Since the notification, uKnowKids has patched the vulnerability.
So what can we take from this? UKnowKids obviously intended for the database to remain private. Under UK law, Intellectual Property rights provide protection for confidential information, but there is one pretty fundamental requirement – the information needs to be protected. Placing a database on a publically accessible internet page, without protection is, however, akin to leaving a sensitive file in paper format on a train. Organisations shouldn’t be surprised if information left in such a public and insecure state is read by unintended third parties.
Before protecting information, an organisation needs to understand what information it holds, and what needs protecting. Once that is established, there are a variety of means that can be used to protect it; physical controls on physical copies, labelling of information, educating staff so they understand the required handling measures and routine audits all form part of the basic protections required for all types of information. For electronic information, then one needs to consider technical measures such as access controls and encryption. When a database, containing sensitive information, must be placed in an area where it is accessible from outside the organisation, then access to it must be very carefully controlled.

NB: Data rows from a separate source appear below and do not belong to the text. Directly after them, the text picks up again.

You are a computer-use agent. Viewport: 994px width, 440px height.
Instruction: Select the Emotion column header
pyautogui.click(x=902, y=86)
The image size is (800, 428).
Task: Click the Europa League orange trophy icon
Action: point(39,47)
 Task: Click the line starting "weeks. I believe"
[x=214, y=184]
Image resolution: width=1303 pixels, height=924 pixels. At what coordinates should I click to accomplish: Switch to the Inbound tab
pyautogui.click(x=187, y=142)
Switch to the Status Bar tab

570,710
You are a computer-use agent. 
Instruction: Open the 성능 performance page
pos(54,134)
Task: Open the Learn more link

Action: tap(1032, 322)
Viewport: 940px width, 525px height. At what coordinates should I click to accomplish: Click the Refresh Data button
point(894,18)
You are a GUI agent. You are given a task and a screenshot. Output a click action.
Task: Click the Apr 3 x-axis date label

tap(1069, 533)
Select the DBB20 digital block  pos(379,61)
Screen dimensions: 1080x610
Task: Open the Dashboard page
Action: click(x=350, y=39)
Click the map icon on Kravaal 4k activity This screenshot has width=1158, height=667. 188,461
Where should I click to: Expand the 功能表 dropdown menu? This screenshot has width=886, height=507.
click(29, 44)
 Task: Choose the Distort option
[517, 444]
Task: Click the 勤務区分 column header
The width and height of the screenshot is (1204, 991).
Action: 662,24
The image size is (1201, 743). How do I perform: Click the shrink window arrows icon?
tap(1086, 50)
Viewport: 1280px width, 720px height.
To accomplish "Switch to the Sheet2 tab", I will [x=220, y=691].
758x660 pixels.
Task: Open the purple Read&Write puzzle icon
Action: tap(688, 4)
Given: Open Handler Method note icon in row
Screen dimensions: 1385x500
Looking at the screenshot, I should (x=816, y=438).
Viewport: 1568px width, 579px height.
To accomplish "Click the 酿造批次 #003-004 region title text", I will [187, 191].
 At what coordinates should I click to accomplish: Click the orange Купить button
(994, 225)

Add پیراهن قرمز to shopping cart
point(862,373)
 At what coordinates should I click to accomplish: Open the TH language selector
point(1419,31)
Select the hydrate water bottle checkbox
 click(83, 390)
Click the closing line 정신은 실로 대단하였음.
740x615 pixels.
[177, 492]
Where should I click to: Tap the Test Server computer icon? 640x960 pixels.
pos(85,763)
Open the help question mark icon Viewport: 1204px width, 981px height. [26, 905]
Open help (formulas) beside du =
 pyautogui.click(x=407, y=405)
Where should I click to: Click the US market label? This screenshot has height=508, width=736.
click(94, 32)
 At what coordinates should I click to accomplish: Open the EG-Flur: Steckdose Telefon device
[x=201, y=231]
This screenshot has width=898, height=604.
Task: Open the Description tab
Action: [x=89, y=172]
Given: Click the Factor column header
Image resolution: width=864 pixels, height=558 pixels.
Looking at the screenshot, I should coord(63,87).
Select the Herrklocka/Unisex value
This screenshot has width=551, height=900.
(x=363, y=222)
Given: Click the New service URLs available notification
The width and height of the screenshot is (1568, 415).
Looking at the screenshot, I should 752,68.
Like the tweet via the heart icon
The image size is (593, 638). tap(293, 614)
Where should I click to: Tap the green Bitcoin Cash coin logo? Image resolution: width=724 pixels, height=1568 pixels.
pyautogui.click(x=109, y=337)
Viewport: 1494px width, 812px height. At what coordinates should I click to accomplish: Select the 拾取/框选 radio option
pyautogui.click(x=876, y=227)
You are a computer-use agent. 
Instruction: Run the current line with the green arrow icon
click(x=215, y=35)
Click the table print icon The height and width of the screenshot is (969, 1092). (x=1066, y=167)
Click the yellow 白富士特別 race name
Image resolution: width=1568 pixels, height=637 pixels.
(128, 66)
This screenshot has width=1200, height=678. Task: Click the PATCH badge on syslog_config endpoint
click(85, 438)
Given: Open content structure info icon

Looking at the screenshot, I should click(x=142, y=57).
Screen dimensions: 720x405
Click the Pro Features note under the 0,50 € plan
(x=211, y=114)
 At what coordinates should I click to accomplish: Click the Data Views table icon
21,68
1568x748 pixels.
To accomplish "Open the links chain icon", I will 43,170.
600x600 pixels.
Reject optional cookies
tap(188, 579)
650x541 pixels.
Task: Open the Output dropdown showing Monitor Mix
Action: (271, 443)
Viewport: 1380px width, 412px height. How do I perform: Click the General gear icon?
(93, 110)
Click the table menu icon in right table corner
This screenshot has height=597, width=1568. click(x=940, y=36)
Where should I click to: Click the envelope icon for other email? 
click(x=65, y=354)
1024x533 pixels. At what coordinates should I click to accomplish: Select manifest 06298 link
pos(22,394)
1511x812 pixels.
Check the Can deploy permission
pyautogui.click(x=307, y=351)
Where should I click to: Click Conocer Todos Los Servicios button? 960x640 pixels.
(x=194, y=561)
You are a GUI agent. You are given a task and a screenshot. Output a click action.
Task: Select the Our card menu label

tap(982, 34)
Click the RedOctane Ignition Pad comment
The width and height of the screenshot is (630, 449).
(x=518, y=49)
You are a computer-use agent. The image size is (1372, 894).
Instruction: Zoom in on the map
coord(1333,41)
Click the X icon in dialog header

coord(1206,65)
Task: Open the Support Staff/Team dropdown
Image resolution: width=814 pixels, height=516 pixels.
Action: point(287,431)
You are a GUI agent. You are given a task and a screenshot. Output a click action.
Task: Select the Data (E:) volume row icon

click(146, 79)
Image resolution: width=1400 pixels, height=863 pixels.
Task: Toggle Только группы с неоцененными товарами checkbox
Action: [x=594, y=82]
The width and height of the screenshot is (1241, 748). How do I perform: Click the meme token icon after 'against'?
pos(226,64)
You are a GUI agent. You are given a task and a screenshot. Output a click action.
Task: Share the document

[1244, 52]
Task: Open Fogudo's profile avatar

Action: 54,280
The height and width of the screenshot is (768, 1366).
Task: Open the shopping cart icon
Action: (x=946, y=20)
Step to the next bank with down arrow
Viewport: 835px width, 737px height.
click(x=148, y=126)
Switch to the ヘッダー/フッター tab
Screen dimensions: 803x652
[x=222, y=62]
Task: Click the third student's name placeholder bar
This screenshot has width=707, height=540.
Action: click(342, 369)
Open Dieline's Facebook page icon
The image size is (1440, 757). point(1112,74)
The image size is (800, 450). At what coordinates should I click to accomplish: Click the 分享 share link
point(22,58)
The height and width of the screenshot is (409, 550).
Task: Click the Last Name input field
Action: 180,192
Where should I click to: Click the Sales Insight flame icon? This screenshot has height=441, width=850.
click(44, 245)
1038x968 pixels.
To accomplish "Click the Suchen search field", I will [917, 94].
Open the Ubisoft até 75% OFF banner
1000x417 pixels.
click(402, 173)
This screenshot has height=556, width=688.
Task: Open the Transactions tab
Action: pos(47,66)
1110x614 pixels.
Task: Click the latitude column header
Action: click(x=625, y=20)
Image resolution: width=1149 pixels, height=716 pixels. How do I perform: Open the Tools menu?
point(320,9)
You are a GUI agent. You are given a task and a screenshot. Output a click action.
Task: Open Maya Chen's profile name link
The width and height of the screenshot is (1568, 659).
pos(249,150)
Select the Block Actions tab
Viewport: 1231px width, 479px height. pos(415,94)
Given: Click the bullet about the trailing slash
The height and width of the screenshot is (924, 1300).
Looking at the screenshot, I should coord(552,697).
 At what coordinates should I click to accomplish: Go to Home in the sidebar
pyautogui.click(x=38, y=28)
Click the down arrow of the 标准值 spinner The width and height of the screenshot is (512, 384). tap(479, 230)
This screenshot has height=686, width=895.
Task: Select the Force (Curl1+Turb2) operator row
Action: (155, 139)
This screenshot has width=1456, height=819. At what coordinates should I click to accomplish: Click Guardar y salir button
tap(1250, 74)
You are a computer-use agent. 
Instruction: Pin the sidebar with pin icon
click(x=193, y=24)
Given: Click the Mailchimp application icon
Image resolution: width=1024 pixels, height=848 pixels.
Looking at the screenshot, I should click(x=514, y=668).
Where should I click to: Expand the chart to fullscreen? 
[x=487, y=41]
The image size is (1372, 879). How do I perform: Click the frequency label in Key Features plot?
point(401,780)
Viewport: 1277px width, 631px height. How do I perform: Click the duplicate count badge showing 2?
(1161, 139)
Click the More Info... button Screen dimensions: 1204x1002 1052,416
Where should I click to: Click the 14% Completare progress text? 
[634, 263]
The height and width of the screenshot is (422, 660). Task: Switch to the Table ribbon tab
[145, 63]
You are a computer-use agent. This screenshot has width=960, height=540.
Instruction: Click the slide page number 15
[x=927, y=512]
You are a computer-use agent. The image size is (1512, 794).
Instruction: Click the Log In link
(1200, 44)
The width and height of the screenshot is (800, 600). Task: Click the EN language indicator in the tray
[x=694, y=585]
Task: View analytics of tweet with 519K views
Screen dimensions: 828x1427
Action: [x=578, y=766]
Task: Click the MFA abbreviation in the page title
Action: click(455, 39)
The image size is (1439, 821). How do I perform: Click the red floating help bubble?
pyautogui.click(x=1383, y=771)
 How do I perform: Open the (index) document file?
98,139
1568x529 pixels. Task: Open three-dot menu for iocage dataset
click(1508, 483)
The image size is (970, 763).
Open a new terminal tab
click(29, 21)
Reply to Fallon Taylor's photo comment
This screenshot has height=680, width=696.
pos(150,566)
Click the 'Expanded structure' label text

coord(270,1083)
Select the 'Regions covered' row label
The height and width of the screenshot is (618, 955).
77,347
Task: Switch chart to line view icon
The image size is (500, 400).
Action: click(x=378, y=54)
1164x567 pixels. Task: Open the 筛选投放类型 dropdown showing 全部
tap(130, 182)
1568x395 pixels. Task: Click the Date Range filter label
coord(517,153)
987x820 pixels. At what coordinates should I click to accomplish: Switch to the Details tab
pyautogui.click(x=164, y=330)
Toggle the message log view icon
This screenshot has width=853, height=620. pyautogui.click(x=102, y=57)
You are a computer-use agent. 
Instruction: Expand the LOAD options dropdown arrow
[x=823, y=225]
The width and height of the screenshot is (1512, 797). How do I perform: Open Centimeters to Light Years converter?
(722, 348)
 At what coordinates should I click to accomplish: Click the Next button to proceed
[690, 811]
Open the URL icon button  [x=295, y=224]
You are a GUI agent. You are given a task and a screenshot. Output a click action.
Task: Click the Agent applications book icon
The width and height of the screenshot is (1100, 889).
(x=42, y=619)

In this instance, the reputation of a company, which holds intelligence on children, could have been seriously undermined if a hostile breach had occurred, even without the loss of personal information. If personal information was lost, then the financial implications could have been severe; increasingly so as new EU legislation on data protection comes into effect. So make sure that you fully understand your assets (including information) and what level of protection they require and, when designing controls, its important to ensure that the full range of counter measures, including physical, personnel, procedural and technical, are considered, properly implemented and integrated. And if you do come across a publicly spirited individual who warns you of a potential breach in your security, remember to say ‘thank you’.